Task to carry out:
Find each line in the listing below that contains the string "agent" and copy those lines. Case counts, so match uppercase and lowercase letters precisely.

Supplied material:
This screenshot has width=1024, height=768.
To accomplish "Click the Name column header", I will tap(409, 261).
---
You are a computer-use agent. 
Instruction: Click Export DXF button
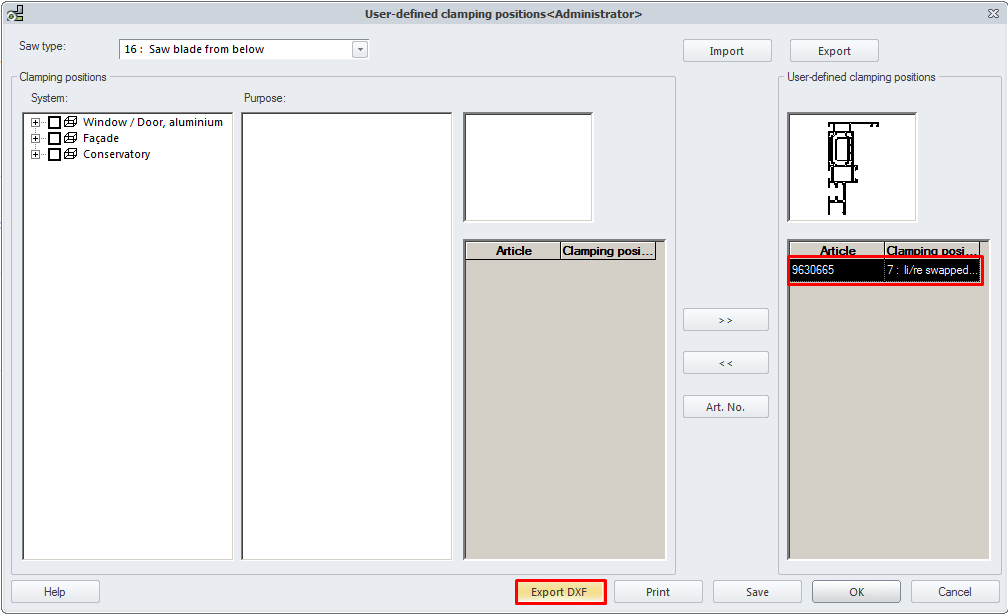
--
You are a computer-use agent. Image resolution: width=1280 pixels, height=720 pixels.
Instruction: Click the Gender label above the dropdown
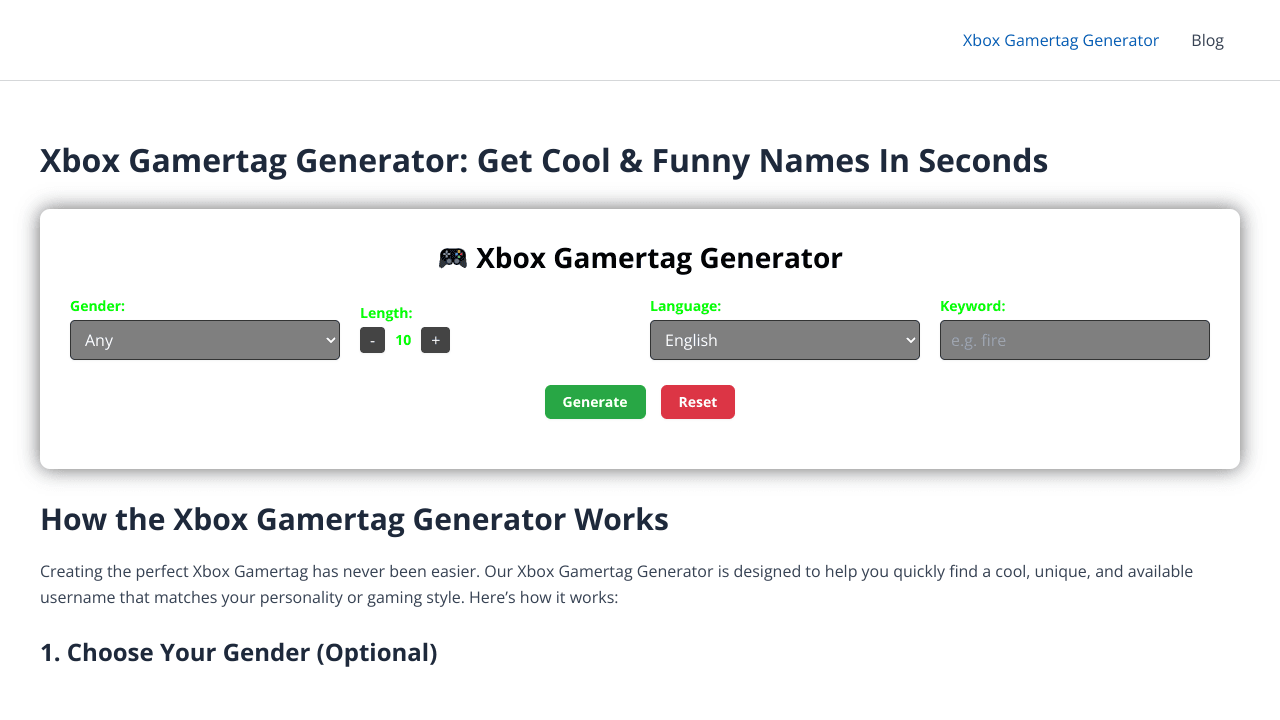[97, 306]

Result of the task:
You are a computer-use agent. 
You are a computer-use agent. Image resolution: width=1280 pixels, height=720 pixels.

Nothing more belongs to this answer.